• [TASK OBJECTIVE] Give all of the data again exactly as written, omitting every image.

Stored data
---
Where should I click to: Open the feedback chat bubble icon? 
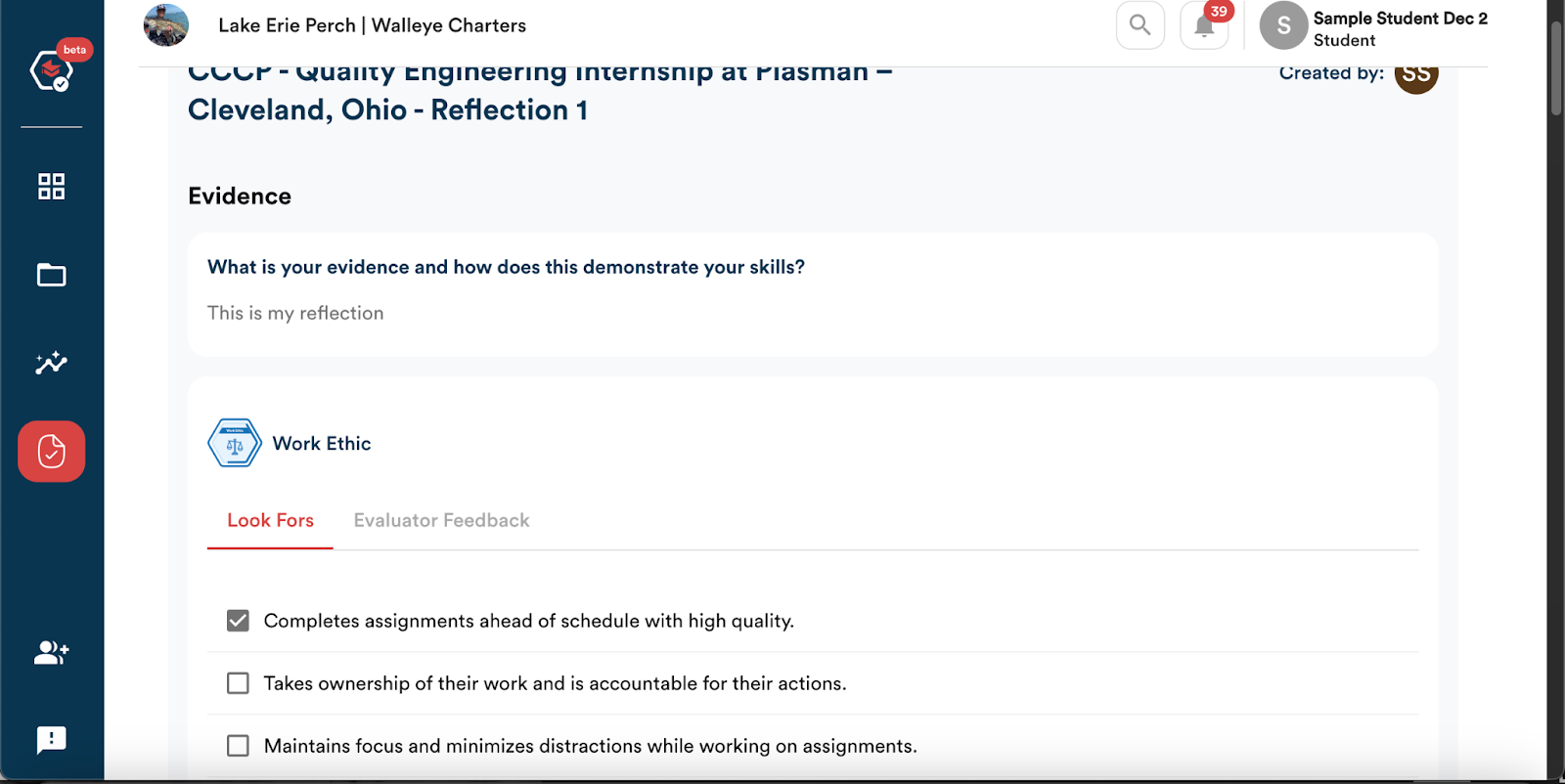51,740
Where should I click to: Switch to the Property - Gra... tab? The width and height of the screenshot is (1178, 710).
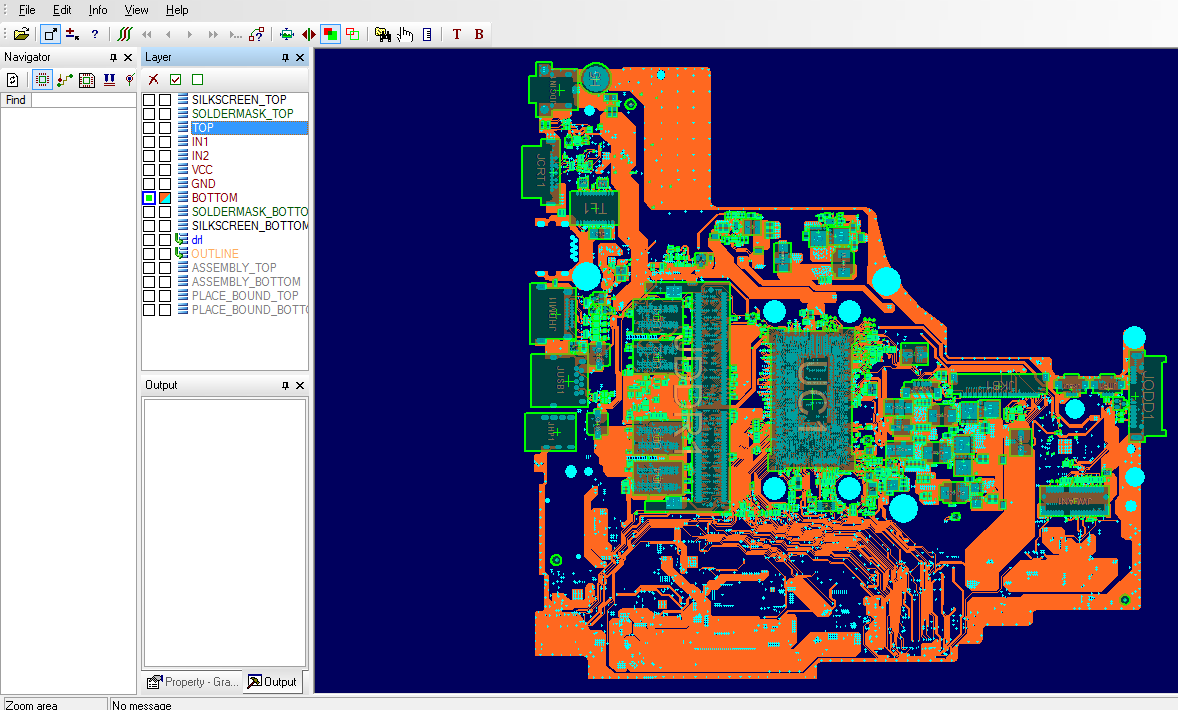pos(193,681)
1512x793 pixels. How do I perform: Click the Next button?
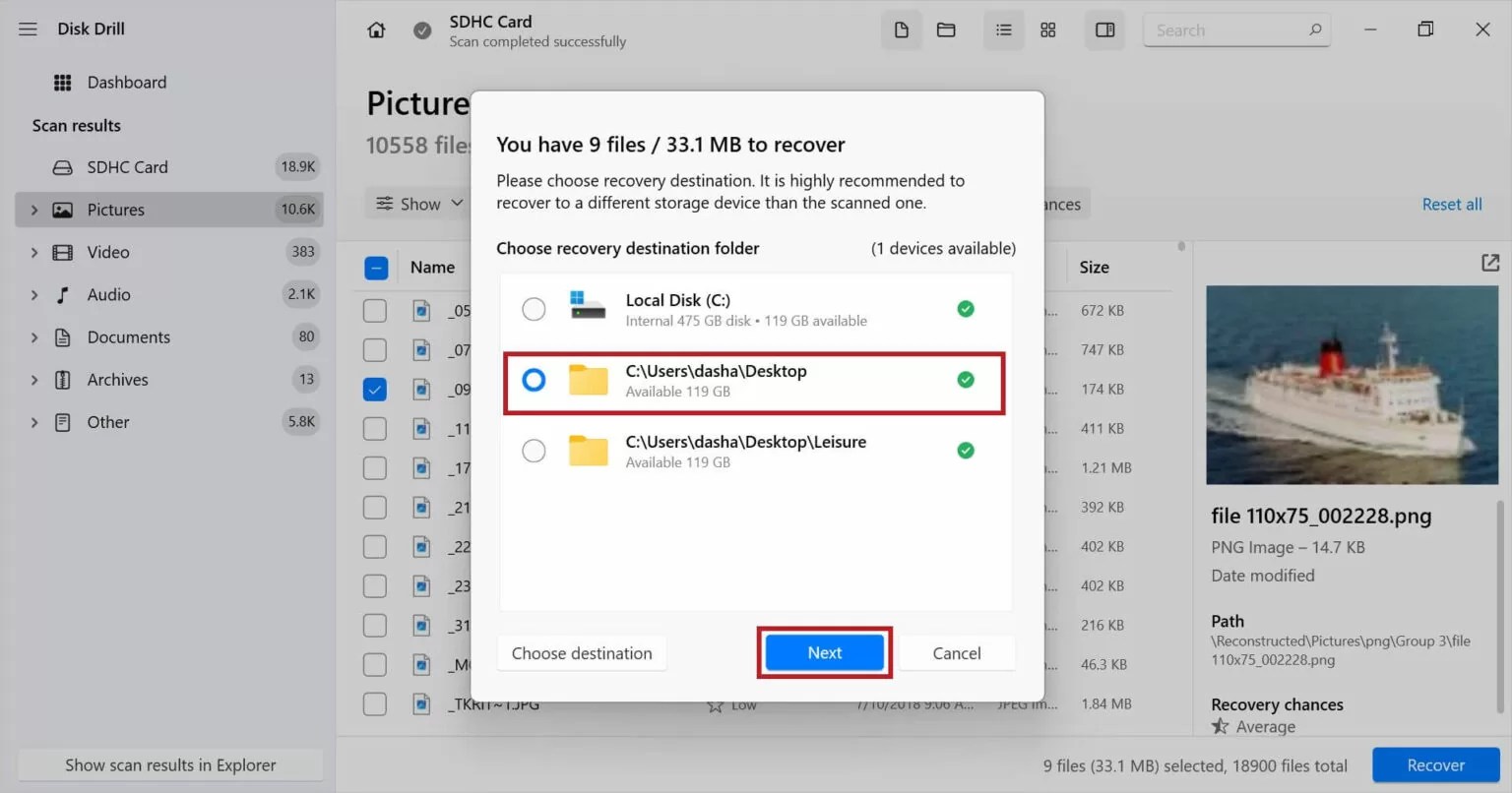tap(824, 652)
---
• [SOLUTION TO THIS TASK]
Where should I click to: Open the feedback chat bubble icon? 
51,740
Where should I click to: Switch to the Property - Gra... tab? The width and height of the screenshot is (1178, 710).
pos(193,681)
1512x793 pixels. How do I perform: Click the Next button?
tap(824, 652)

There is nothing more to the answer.